START Data under study

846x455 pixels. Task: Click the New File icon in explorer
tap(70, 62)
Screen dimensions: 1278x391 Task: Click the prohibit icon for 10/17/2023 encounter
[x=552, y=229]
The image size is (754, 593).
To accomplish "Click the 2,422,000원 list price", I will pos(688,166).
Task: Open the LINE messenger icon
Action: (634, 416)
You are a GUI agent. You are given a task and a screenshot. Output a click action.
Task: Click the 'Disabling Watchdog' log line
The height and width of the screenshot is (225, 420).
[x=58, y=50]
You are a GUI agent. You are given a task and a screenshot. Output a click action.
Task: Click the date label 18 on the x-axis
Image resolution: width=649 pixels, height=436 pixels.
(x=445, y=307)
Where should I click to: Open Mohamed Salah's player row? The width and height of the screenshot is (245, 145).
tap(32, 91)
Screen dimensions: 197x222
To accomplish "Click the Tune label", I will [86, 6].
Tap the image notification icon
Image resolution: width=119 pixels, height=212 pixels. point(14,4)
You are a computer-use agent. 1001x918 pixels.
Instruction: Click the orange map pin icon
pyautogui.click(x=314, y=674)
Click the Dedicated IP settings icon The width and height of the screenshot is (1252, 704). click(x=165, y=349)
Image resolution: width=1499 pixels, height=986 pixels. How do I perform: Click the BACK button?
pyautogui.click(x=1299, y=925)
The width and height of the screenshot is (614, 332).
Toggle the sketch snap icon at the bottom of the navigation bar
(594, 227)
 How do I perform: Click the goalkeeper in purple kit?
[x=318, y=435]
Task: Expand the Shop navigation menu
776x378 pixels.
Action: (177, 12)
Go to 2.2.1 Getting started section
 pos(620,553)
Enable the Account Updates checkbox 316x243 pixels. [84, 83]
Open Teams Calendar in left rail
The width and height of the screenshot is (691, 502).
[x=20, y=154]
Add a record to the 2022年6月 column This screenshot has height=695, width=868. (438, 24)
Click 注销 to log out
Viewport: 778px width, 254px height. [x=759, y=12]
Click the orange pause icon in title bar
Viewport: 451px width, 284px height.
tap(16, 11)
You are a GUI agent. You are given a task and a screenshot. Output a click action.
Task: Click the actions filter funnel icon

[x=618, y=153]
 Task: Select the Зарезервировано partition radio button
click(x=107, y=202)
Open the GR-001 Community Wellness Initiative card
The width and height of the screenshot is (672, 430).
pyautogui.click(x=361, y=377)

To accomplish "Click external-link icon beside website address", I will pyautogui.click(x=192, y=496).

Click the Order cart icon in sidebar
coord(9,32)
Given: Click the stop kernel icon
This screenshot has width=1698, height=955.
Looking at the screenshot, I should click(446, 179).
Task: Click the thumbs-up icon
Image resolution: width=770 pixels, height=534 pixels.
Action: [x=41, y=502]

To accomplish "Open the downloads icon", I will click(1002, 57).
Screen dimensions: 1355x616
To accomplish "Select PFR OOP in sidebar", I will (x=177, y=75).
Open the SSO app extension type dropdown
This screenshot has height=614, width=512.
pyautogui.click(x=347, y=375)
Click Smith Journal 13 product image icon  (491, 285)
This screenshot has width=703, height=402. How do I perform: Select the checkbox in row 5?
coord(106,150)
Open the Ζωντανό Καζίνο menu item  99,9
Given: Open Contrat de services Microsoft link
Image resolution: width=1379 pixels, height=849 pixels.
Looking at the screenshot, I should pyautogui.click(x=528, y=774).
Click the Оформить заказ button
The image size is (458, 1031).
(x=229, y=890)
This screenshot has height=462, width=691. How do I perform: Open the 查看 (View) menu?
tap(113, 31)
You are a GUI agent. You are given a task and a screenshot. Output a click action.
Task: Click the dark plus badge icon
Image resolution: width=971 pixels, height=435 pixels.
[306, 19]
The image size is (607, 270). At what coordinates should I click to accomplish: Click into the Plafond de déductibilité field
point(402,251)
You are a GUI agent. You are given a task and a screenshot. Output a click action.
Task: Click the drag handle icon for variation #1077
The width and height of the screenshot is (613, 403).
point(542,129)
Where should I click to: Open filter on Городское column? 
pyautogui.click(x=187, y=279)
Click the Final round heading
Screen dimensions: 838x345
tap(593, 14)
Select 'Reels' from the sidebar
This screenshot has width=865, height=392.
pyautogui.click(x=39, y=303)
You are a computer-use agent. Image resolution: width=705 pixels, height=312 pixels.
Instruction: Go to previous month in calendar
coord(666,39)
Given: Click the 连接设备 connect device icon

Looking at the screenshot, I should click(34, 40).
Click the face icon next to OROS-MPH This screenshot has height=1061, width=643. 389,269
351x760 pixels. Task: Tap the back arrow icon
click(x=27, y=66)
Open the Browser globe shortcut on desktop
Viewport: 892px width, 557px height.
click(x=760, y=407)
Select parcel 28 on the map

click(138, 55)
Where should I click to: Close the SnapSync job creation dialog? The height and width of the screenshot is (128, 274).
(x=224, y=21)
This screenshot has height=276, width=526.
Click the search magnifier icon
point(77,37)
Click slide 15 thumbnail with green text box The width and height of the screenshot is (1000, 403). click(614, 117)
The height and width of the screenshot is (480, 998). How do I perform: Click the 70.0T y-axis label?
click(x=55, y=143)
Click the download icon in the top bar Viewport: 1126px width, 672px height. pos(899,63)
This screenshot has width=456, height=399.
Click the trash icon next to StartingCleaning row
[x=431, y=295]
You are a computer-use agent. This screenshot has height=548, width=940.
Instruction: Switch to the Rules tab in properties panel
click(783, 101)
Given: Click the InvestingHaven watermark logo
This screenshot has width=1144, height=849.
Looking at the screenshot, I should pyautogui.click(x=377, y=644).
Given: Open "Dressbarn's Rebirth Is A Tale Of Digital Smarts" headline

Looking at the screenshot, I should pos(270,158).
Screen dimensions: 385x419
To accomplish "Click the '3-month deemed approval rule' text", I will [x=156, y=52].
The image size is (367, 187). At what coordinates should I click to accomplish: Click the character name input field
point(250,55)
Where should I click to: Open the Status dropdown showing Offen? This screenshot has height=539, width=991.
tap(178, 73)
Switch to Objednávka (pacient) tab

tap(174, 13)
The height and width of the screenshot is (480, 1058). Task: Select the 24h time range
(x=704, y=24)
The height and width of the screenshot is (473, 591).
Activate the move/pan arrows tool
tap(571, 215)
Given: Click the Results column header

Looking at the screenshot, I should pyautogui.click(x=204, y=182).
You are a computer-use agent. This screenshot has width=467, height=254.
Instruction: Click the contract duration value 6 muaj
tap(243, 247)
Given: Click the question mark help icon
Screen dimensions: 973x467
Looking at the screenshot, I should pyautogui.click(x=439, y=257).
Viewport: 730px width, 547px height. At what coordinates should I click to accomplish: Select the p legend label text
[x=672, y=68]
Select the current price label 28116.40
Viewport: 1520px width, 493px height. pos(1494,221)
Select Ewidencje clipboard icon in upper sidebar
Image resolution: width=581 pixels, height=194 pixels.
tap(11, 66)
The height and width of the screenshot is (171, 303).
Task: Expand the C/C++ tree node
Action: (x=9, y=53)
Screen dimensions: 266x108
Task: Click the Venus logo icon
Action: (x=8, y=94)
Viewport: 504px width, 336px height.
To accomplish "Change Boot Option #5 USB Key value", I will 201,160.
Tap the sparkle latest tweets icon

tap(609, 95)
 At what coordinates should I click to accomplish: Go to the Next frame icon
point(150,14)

END Data under study

§ **Task instructions**:
Gather all lines of the records that include the word "computer".

§ **Response area**:
You are a computer-use agent. 1001x918 pixels.
You are a computer-use agent. Image resolution: width=705 pixels, height=312 pixels.
You are a computer-use agent. This screenshot has height=548, width=940.
You are a computer-use agent. This screenshot has width=467, height=254.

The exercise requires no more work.